◆ **EXERCISE OBJECTIVE**
Each line below from the one containing "Where should I click to: Click the 强多" through the one containing "800x533 pixels." should be output exactly as it stands, and no other line should appear.

◆ **THE RECORDS**
-------------------------

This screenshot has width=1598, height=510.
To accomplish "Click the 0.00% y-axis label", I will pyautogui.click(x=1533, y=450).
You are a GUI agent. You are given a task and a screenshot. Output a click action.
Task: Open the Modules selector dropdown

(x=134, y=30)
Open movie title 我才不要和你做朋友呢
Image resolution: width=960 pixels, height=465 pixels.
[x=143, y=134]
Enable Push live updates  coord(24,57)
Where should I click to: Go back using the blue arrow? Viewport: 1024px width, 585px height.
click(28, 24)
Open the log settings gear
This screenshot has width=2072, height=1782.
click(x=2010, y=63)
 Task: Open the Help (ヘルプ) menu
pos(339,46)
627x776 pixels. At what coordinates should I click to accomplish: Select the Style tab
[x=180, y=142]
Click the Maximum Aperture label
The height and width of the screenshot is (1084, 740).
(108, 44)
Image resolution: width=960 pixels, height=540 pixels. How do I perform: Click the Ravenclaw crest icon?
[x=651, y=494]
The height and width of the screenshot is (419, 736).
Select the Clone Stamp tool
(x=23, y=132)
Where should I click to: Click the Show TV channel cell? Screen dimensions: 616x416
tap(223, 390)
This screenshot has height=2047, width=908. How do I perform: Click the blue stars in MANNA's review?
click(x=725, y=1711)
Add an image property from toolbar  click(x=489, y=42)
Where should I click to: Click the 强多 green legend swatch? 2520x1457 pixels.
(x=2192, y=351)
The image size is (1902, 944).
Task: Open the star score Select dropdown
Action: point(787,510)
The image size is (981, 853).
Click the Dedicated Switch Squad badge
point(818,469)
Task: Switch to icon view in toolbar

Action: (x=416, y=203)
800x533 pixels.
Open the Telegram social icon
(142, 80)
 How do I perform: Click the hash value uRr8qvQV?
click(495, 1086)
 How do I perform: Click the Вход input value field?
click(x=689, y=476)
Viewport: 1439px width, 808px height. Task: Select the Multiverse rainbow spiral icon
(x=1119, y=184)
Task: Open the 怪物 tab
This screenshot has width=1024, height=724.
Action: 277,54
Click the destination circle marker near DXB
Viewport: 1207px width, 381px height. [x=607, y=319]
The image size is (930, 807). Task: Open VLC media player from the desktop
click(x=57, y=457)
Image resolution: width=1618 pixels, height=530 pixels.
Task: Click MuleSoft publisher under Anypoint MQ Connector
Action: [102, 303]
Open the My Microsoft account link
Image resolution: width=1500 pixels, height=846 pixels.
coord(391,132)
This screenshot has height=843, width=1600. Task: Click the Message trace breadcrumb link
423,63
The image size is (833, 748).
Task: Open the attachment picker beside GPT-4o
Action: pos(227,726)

-------------------------

◆ **OUTPUT FOR THIS TASK**
Where should I click to: Click the 强多 green legend swatch? 2520x1457 pixels.
(x=2192, y=351)
The image size is (1902, 944).
Task: Open the star score Select dropdown
Action: point(787,510)
The image size is (981, 853).
Click the Dedicated Switch Squad badge
point(818,469)
Task: Switch to icon view in toolbar

Action: (x=416, y=203)
800x533 pixels.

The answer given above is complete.